▸ WRITTEN INSTRUCTION 1: In the thread about the MySQL insert error, recast the paragraph beginning "Get rid of the quotes around students" as a short list that keeps its main facts.
▸ WRITTEN INSTRUCTION 2: Extend the forum thread about the MySQL syntax error, picking up right after its final line.

▸ PROVIDED PASSAGE:
•••

Need help here...
I receive an error code saying...
SQL Error: You have an error in your SQL syntax; check the manual that corresponds to your MySQL server version for the right syntax to use near ''students' (Lastname, Firstname, Middleinitial, Course, Year, Section, Studentnu' at line 1
by the way, i put add function in php using these codes...
$Lastname = $_POST['Lastname'];
$Firstname = $_POST['Firstname'];
$Middleinitial = $_POST['Middleinitial'];
$Course = $_POST['Course'];
$Year = $_POST['Year'];
$Section = $_POST['Section'];
$Studentnumber = $_POST['Studentnumber'];
$Violation = $_POST['Violation'];
$Punishment = $_POST['Punishment'];
$Violationdate = $_POST['Violationdate'];
$Punishmentstartdate = $_POST['Punishmentstartdate'];
$CSlength = $_POST['CSlength'];
$Add = $_POST['add'];
$records = mysql_connect('localhost', 'root', '') or die(mysql_error());
mysql_select_db('records', $records);
$sql = ("INSERT INTO 'students' (Lastname, Firstname, Middleinitial, Course, Year, Section, Studentnumber, Violation, Punishment, Violationdate, Punishmentstartdate, CSlength) VALUES('$Lastname', '$Firstname', '$Middleinitial', '$Course', '$Year', '$Section', '$Studentnumber', '$Violation', '$Punishment', '$Violationdate', '$Punishmentstartdate', '$CSlength')");
$result = mysql_query($sql, $records);
if (!$result)
die("SQL Error: ".mysql_error());
echo "Success";
thanks for the answer.... :))
Get rid of the quotes around students. Either use ticks or nothing at all:
$sql = ("INSERT INTO `students` (Lastname, Firstname, Middleinitial, Course, Year, Section, Studentnumber, Violation, Punishment, Violationdate, Punishmentstartdate, CSlength) VALUES('$Lastname', '$Firstname', '$Middleinitial', '$Course', '$Year', '$Section', '$Studentnumber', '$Violation', '$Punishment', '$Violationdate', '$Punishmentstartdate', '$CSlength')");
FYI, you are wide open to SQL injections.
You just have to modify you code like this!

•••

▸ DATA SHOWN:
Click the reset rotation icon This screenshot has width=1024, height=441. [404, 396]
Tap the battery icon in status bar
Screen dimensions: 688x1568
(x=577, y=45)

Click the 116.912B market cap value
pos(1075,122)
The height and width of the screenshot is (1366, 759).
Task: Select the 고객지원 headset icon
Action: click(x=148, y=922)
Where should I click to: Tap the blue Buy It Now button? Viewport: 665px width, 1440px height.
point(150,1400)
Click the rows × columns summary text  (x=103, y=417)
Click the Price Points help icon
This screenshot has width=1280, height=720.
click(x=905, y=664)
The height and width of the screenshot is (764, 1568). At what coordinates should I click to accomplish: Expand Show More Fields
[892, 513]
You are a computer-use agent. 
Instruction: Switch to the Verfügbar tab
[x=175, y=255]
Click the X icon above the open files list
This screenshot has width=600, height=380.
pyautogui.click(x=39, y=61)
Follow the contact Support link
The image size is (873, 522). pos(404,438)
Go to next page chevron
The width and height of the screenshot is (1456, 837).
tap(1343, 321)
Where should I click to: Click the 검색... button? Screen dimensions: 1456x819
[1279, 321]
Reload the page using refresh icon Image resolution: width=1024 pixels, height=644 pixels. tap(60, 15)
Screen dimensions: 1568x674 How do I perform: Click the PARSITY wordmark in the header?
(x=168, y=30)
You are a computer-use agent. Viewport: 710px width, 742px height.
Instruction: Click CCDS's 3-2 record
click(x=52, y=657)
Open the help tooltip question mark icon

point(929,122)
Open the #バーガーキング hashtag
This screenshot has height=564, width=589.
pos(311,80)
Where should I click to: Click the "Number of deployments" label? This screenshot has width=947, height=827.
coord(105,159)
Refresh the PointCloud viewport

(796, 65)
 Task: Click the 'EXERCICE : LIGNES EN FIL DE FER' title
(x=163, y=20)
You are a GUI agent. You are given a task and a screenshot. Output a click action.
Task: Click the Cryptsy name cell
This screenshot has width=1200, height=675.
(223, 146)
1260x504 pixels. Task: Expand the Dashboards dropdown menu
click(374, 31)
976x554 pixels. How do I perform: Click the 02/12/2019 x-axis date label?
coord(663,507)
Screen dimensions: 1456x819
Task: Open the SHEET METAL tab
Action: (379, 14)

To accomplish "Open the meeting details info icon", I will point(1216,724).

•••

▸ RESPONSE 1:
- Remove the quotes around students.
- Either use ticks in their place or use nothing at all.

▸ RESPONSE 2:
$Lastname = $_POST['Lastname'];
$Firstname = $_POST['Firstname'];
$Middleinitial = $_POST['Middleinitial'];
$Course = $_POST['Course'];
$Year = $_POST['Year'];
$Section = $_POST['Section'];
$Studentnumber = $_POST['Studentnumber'];
$Violation = $_POST['Violation'];
$Punishment = $_POST['Punishment'];
$Violationdate = $_POST['Violationdate'];
$Punishmentstartdate = $_POST['Punishmentstartdate'];
$CSlength = $_POST['CSlength'];
$Add = $_POST['add'];
$records = mysql_connect('localhost', 'root', '') or die(mysql_error());
mysql_select_db('records', $records);
$sql = "INSERT INTO students (Lastname, Firstname, Middleinitial, Course, Year, Section, Studentnumber, Violation, Punishment, Violationdate, Punishmentstartdate, CSlength) VALUES('$Lastname', '$Firstname', '$Middleinitial', '$Course', '$Year', '$Section', '$Studentnumber', '$Violation', '$Punishment', '$Violationdate', '$Punishmentstartdate', '$CSlength')";
$result = mysql_query($sql, $records);
if (!$result)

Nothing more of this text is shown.